■ DATASET ENTRIES ■
------------
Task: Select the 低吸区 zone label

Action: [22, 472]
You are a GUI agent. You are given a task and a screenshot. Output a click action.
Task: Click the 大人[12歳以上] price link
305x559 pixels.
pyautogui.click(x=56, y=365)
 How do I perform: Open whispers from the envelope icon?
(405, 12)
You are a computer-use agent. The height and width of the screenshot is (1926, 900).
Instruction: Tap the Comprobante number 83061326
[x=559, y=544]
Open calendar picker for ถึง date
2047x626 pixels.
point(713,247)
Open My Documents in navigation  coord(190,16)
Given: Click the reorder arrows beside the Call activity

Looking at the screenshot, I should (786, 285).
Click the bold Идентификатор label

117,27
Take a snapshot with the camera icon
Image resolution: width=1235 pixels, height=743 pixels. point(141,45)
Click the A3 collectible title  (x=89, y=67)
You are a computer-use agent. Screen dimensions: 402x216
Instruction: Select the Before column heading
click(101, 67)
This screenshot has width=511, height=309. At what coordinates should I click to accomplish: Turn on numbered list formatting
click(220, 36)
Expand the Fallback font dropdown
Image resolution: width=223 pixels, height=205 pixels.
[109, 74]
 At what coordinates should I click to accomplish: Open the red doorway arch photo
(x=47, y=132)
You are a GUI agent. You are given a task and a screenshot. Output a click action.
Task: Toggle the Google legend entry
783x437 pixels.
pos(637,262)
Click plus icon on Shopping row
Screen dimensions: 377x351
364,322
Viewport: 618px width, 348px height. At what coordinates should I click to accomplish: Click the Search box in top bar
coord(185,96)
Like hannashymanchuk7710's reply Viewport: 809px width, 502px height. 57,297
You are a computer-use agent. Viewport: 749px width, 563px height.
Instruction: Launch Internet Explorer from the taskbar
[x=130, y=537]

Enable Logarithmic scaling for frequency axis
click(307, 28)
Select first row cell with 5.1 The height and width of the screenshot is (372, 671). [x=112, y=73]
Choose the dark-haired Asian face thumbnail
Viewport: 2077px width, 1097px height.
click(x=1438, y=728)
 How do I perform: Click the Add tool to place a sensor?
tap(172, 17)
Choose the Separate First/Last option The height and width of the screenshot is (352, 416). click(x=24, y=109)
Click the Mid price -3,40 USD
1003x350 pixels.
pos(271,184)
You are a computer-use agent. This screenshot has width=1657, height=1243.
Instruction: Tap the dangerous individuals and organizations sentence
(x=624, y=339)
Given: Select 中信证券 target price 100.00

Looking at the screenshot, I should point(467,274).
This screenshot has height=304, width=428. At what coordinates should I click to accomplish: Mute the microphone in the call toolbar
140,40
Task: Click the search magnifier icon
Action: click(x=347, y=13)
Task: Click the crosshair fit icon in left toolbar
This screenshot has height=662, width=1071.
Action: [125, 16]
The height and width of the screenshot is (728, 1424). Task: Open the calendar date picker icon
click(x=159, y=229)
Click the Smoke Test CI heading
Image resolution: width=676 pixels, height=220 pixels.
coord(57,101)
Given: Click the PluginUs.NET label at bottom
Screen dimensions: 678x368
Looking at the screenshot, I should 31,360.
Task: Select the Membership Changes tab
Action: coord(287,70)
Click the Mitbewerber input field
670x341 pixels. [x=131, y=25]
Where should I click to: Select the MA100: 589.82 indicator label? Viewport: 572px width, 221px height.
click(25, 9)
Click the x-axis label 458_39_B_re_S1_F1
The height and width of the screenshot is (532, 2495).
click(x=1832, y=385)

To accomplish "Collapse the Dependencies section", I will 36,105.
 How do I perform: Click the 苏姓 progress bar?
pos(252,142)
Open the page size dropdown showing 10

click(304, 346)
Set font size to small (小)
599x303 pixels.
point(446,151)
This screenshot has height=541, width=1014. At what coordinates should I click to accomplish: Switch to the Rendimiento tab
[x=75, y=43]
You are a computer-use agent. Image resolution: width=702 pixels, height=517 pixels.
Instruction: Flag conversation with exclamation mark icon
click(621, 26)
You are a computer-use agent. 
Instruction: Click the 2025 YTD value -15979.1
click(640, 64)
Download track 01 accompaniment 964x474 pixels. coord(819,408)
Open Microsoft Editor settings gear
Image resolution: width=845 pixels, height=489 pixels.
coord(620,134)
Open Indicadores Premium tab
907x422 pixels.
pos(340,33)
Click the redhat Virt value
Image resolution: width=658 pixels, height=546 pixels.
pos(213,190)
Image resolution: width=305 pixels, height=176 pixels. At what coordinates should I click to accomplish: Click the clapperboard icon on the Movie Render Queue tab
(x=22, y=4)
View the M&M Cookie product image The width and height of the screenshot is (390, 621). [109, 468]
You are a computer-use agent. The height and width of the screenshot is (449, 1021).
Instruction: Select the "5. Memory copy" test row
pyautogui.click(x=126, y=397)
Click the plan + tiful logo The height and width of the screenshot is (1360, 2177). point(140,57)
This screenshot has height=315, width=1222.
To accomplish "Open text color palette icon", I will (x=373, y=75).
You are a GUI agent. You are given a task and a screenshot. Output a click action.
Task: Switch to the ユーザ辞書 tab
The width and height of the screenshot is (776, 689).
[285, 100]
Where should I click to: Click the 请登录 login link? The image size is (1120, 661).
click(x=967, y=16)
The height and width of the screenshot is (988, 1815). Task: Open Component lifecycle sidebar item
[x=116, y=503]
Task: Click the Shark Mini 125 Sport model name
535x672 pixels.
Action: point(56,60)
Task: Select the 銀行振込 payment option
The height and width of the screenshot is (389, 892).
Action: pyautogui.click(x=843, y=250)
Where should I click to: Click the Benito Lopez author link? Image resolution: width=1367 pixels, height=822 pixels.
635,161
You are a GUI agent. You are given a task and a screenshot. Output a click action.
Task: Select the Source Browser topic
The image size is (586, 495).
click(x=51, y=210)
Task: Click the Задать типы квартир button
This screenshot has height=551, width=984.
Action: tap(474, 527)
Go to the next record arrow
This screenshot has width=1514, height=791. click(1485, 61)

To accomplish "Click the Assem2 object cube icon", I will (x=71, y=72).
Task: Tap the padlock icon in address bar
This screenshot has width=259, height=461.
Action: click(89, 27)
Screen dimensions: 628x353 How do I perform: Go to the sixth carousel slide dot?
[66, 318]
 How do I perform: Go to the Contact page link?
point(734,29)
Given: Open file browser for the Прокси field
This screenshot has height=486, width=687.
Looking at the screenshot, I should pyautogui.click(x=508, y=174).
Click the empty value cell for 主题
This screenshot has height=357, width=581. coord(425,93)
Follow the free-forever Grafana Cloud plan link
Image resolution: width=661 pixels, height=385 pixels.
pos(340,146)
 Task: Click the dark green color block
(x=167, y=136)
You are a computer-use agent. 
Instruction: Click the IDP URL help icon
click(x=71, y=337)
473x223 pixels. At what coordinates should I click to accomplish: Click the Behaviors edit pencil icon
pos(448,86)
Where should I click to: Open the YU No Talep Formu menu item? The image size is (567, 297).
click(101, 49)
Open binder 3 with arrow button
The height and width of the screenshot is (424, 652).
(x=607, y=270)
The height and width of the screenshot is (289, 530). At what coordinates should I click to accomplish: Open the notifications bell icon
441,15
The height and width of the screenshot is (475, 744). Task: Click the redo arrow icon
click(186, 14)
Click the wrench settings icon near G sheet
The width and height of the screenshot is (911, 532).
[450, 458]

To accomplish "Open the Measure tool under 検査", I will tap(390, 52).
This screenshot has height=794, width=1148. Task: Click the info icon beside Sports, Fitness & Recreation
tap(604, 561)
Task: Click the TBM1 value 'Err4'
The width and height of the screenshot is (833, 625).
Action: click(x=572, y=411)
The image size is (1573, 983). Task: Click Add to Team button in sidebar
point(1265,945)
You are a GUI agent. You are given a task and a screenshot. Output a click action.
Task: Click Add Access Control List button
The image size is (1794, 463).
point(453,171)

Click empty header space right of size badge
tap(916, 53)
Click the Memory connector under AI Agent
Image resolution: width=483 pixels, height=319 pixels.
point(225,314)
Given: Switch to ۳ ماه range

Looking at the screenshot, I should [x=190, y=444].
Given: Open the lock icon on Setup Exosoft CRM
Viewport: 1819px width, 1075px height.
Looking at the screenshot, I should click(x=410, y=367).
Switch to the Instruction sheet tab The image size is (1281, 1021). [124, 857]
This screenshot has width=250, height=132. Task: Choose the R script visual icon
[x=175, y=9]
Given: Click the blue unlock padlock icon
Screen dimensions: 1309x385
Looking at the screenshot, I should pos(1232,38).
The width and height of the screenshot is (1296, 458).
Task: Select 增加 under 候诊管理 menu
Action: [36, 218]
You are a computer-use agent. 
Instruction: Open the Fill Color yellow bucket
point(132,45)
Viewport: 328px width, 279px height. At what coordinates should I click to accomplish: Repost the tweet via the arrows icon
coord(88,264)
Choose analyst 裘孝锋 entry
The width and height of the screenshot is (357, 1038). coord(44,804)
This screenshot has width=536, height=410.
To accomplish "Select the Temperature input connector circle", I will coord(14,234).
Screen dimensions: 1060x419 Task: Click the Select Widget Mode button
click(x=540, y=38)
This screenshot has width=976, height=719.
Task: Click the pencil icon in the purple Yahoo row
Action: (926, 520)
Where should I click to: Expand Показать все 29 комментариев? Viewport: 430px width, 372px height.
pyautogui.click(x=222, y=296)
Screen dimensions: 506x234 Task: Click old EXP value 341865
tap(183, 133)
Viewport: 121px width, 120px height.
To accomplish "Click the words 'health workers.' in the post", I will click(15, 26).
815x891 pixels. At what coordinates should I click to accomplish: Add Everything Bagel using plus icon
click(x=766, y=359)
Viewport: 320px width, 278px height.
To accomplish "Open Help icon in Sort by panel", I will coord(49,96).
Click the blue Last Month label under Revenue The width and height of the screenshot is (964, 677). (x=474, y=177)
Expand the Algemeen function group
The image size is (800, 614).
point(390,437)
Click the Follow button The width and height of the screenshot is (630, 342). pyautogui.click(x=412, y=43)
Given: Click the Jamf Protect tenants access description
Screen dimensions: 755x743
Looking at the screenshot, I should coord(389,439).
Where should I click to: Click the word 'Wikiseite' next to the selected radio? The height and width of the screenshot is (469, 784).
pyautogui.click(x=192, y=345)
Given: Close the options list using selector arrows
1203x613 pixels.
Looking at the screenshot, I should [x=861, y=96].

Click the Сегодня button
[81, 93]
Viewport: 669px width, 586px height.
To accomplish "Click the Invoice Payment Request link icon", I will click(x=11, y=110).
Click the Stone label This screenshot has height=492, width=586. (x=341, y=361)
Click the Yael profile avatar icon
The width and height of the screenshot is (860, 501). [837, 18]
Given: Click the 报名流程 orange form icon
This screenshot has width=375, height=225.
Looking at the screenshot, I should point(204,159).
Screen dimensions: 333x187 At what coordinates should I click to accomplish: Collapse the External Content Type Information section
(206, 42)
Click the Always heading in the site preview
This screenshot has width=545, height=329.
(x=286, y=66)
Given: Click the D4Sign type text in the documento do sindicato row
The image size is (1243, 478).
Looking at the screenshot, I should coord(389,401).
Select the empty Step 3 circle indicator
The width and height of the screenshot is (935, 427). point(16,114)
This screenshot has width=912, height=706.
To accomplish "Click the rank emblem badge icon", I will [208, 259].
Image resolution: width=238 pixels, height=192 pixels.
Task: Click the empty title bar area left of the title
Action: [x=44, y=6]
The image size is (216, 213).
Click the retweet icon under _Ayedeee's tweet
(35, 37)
------------
Could you render everything above, from the line containing "Screen dimensions: 628x353" down to the line containing "pos(448,86)", as a Markdown table with the columns Row and Item line, numbering each line and skipping any blank ones?

| Row | Item line |
|---|---|
| 1 | Screen dimensions: 628x353 How do I perform: Go to the sixth carousel slide dot? |
| 2 | [66, 318] |
| 3 |  How do I perform: Go to the Contact page link? |
| 4 | point(734,29) |
| 5 | Given: Open file browser for the Прокси field |
| 6 | This screenshot has height=486, width=687. |
| 7 | Looking at the screenshot, I should pyautogui.click(x=508, y=174). |
| 8 | Click the empty value cell for 主题 |
| 9 | This screenshot has height=357, width=581. coord(425,93) |
| 10 | Follow the free-forever Grafana Cloud plan link |
| 11 | Image resolution: width=661 pixels, height=385 pixels. |
| 12 | pos(340,146) |
| 13 |  Task: Click the dark green color block |
| 14 | (x=167, y=136) |
| 15 | You are a computer-use agent.  |
| 16 | Instruction: Click the IDP URL help icon |
| 17 | click(x=71, y=337) |
| 18 | 473x223 pixels. At what coordinates should I click to accomplish: Click the Behaviors edit pencil icon |
| 19 | pos(448,86) |